Abstract
Objectives
Diagnostic accuracy of amino-acid PET for distinguishing progression from treatment-related changes (TRC) is currently based on single-center non-homogeneous glioma populations. Our study assesses the diagnostic value of static and dynamic [18F]FDOPA PET acquisitions to differentiate between high-grade glioma (HGG) recurrence and TRC in a large cohort sourced from two independent nuclear medicine centers.
Methods
We retrospectively identified 106 patients with suspected glioma recurrences (WHO GIII, n = 38; GIV, n = 68; IDH-mutant, n = 35, IDH-wildtype, n = 71). Patients underwent dynamic [18F]FDOPA PET/CT (n = 83) or PET/MRI (n = 23), and static tumor-to-background ratios (TBRs), metabolic tumor volumes and dynamic parameters (time to peak and slope) were determined. The final diagnosis was either defined by histopathology or a clinical-radiological follow-up at 6 months. Optimal [18F]FDOPA PET parameter cut-offs were obtained by receiver operating characteristic analysis. Predictive factors and clinical parameters were assessed using univariate and multivariate Cox regression survival analyses.
Results
Surgery or the clinical-radiological 6-month follow-up identified 71 progressions and 35 treatment-related changes. TBRmean, with a threshold of 1.8, best-differentiated glioma recurrence/progression from post-treatment changes in the whole population (sensitivity 82%, specificity 71%, p < 0.0001) whereas curve slope was only significantly different in IDH-mutant HGGs (n = 25). In survival analyses, MTV was a clinical independent predictor of progression-free and overall survival on the multivariate analysis (p ≤ 0.01). A curve slope > −0.12/h was an independent predictor for longer PFS in IDH-mutant HGGs
Conclusion
Our multicentric study confirms the high accuracy of [18F]FDOPA PET to differentiate recurrent malignant gliomas from TRC and emphasizes the diagnostic and prognostic value of dynamic acquisitions for IDH-mutant HGGs.
Key Points
• The diagnostic accuracy of dynamic amino-acid PET, for distinguishing progression from treatment-related changes, is currently based on single-center non-homogeneous glioma populations.

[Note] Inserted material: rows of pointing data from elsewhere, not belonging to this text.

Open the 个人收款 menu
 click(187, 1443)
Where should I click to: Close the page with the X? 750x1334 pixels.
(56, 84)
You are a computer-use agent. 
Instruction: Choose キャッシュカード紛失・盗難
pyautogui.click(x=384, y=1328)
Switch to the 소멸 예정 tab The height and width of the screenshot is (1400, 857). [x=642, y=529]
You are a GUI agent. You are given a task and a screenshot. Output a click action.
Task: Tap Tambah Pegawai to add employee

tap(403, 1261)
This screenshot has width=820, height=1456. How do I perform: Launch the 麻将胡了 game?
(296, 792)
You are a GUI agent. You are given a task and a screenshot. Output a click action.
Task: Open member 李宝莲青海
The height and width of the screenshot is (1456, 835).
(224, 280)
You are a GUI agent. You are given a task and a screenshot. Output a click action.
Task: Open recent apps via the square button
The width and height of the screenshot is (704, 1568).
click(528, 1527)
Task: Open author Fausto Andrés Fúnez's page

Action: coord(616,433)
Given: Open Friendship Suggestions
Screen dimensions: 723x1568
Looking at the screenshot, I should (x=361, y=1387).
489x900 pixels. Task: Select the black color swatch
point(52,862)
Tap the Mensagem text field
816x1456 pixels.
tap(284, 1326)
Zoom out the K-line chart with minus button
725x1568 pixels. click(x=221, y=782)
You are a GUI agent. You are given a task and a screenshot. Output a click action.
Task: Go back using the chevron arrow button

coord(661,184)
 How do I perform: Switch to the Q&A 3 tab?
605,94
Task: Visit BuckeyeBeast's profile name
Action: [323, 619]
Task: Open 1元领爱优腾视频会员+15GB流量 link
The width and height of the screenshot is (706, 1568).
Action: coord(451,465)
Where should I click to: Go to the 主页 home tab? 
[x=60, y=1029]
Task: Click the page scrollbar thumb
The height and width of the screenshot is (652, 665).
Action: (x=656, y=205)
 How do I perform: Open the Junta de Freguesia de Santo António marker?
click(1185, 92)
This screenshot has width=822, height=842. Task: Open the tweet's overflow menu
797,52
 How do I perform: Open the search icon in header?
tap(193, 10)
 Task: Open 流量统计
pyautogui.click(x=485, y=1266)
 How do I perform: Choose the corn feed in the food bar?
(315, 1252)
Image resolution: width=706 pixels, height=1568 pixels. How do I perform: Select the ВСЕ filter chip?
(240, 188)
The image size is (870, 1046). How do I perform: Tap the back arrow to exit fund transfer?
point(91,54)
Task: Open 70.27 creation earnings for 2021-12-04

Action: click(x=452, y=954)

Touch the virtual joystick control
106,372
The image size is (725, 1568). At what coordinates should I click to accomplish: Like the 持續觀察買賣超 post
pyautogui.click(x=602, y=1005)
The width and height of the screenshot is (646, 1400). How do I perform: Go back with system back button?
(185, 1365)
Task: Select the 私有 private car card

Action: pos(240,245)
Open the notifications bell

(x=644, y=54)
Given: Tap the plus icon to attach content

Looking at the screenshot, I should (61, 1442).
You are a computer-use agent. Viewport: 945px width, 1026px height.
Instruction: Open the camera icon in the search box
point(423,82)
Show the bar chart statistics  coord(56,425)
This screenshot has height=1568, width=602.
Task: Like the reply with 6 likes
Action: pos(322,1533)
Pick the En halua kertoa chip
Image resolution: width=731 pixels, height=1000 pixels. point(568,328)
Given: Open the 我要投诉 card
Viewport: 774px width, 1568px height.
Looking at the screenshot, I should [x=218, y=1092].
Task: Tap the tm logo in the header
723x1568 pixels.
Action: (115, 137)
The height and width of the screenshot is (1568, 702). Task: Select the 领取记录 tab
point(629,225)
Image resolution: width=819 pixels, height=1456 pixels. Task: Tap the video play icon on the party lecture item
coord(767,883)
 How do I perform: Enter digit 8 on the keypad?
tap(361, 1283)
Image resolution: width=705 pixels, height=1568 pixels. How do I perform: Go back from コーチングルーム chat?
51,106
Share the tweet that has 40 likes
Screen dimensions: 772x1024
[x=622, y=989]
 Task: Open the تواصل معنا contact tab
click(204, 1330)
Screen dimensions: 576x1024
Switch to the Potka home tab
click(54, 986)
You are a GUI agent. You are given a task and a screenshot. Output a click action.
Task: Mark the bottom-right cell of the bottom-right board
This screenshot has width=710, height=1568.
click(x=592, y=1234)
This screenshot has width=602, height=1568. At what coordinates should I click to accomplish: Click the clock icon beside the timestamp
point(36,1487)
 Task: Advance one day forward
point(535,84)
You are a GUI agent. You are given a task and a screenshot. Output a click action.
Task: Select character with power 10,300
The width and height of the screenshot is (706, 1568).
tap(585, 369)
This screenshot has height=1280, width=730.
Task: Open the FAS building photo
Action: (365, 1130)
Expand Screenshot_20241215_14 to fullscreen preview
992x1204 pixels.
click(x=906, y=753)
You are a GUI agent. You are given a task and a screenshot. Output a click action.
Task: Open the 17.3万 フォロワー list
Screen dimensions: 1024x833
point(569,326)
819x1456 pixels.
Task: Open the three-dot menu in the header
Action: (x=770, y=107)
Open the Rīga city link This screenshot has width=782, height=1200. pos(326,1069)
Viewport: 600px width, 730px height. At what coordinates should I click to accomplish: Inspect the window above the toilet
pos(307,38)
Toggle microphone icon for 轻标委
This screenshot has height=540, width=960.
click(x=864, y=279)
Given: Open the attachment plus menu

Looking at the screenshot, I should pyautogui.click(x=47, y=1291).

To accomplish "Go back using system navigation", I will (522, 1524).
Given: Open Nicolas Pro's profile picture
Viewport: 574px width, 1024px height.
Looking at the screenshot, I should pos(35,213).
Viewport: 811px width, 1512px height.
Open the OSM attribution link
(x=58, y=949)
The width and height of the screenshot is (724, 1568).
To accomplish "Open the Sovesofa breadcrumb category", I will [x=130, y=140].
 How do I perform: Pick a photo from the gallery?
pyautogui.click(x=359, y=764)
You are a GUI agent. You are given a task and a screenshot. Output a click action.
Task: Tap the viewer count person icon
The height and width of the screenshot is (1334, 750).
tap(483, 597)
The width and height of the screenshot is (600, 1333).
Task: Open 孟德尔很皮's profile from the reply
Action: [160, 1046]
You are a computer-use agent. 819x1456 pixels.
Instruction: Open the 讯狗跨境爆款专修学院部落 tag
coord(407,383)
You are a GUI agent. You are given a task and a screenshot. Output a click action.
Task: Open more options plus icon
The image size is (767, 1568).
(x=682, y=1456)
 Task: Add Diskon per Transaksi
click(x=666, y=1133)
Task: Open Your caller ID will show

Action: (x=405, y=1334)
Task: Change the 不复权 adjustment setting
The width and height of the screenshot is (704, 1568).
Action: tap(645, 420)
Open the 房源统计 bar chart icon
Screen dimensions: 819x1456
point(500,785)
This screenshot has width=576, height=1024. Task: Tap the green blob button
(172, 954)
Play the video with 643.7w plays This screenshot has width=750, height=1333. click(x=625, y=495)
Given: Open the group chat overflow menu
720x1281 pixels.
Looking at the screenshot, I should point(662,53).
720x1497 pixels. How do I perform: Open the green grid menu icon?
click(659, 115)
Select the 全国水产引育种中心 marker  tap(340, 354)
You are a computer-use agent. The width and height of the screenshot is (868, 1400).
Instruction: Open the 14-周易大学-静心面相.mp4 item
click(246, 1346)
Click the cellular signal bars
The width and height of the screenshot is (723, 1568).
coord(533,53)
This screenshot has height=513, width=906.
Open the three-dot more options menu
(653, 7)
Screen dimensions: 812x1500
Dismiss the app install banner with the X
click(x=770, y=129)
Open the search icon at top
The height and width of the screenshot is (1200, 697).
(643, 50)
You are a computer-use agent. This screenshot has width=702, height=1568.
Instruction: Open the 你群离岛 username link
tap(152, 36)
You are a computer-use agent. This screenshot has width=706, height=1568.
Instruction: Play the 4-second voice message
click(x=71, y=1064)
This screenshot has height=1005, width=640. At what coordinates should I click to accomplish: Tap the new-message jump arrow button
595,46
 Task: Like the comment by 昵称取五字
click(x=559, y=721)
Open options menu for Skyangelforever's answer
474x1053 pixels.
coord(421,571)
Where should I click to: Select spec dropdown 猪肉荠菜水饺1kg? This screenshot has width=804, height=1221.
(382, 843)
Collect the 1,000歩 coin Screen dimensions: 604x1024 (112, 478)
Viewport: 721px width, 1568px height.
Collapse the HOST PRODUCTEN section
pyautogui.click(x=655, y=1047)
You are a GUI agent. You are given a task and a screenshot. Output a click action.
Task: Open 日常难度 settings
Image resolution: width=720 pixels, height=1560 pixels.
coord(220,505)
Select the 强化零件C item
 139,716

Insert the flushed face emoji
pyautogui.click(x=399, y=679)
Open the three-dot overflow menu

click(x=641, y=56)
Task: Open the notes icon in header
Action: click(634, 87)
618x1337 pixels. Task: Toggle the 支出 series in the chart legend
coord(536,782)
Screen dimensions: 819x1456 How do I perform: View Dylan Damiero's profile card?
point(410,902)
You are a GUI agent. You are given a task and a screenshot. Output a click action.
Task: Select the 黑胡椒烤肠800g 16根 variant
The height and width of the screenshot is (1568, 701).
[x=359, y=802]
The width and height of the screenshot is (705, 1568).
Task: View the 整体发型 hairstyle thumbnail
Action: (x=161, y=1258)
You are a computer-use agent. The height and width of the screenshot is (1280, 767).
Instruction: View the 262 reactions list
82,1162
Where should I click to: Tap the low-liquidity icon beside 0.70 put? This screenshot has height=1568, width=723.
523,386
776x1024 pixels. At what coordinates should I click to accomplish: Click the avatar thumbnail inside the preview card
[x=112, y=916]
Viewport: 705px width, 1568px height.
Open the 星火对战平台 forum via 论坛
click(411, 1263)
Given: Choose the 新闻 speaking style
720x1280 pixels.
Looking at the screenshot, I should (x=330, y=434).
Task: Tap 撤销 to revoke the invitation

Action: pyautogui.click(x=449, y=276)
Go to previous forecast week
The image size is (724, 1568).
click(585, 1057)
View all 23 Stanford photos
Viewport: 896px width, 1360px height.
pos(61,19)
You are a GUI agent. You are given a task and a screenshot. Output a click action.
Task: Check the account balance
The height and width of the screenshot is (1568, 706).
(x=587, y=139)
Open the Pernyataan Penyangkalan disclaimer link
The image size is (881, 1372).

• This multicentric study confirms the high accuracy of static [ 18 F]FDOPA PET images for differentiating progression from treatment-related changes in a homogeneous population of high-grade gliomas and highlights the diagnostic and prognostic value of dynamic acquisitions for IDH-mutant high-grade gliomas.
• Dynamic acquisitions should be performed in IDH-mutant glioma patients to provide valuable information for the differential diagnosis of recurrence and treatment-related changes.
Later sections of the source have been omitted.